Which surface, and when
A quick way to choose: if the task lives on the web and needs Claude to act across pages, that's Chrome, used with a close eye. If it lives in a spreadsheet, that's Excel. If the output is slides, that's PowerPoint. If it's really a thinking, writing or analysis task where you're happy to bring the material to Claude, the ordinary chat, Project or Artifact you already know is often simpler and keeps a tighter boundary around your data. New surfaces are convenient; they aren't automatically the right tool.
Try it now
Common mistakes
- Treating the browser assistant as autopilot. Letting Claude for Chrome click and submit unwatched invites both mistakes and hijacked instructions from the pages it reads. Supervise it, and keep irreversible actions behind your confirmation.
- Assuming a research-preview feature is finished and available to everyone. These surfaces are still changing and often gated by plan. Check what you actually have before building a workflow on it.
- Skipping the boundary on live files. Letting Claude edit a spreadsheet silently means errors get baked in unseen. Ask for proposed changes first, then confirm.
- Over-trusting polish, especially in slides and spreadsheets. A branded deck and a formatted workbook look authoritative, which is exactly when a wrong figure slides through. The formatting proves nothing about the numbers.
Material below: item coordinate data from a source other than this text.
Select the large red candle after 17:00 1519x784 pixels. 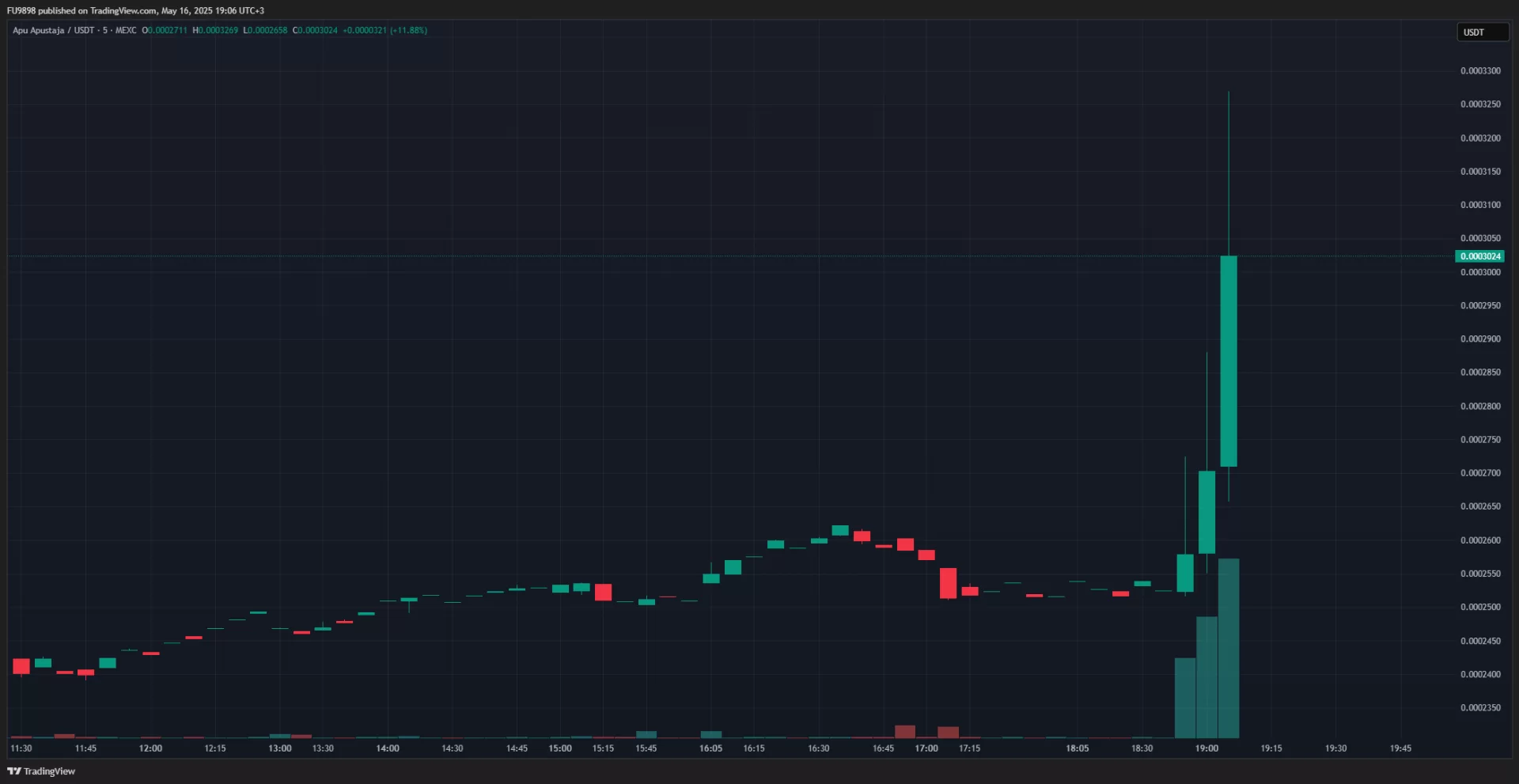pos(948,583)
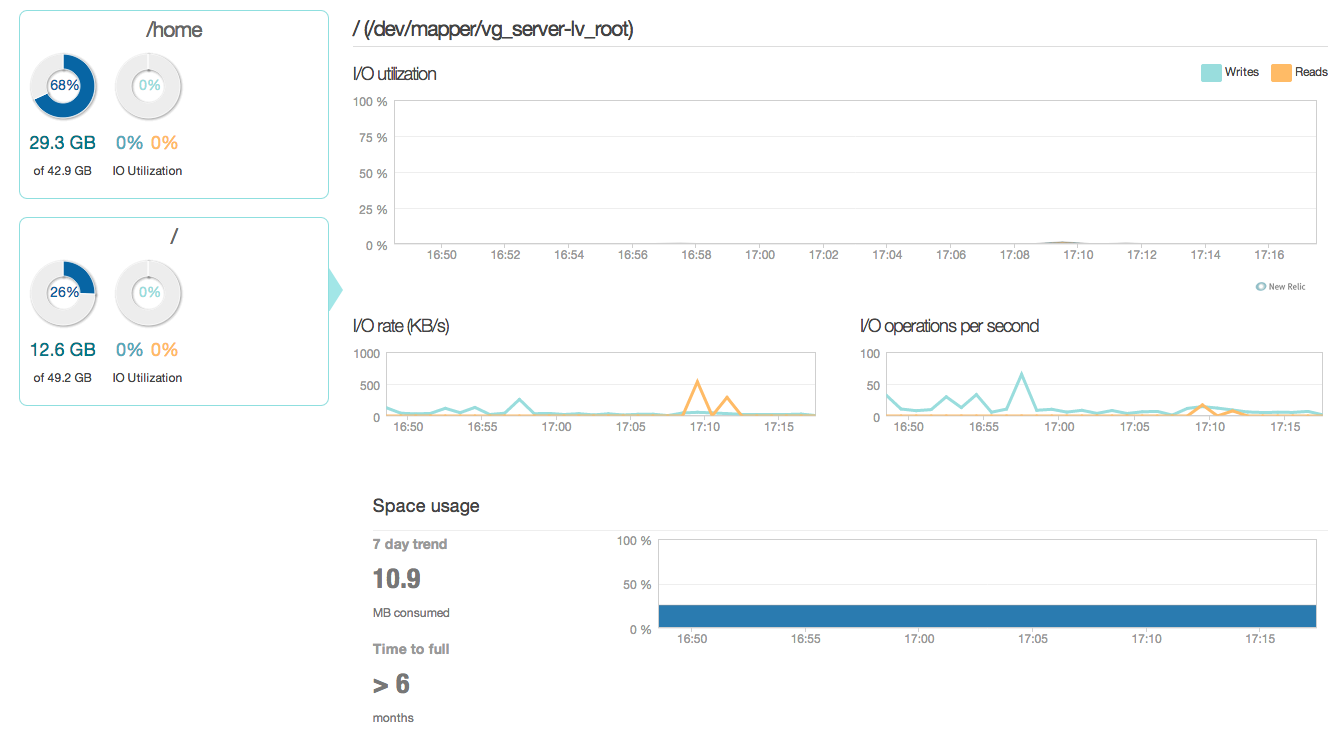Image resolution: width=1334 pixels, height=745 pixels.
Task: Click the orange read spike in I/O rate chart
Action: [697, 383]
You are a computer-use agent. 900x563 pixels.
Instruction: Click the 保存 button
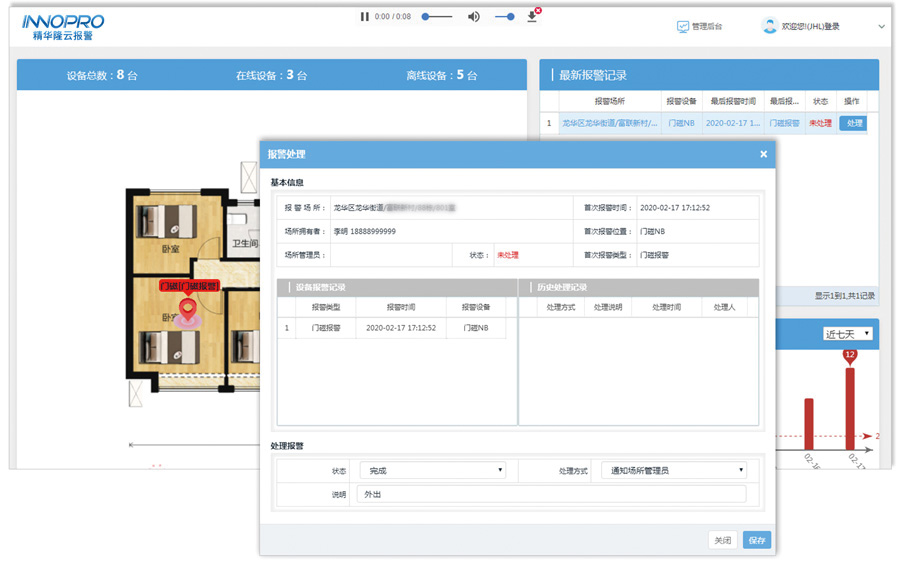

Check the substance (computed totals, real dates, honest headlines) as hard as you would in a plain-text draft, and harder before anything goes to a manager or a client.
Keeping current
These surfaces are new and evolving fast. Availability, plan requirements and safety controls will all shift. The durable points are that Claude can now act in your browser and inside Office apps, that this trades convenience for a wider risk surface, and that a human check belongs on anything that acts or that others will rely on. For current status see Claude for Chrome, the Claude for Excel help article, and the Claude release notes. Accurate as of 13 July 2026.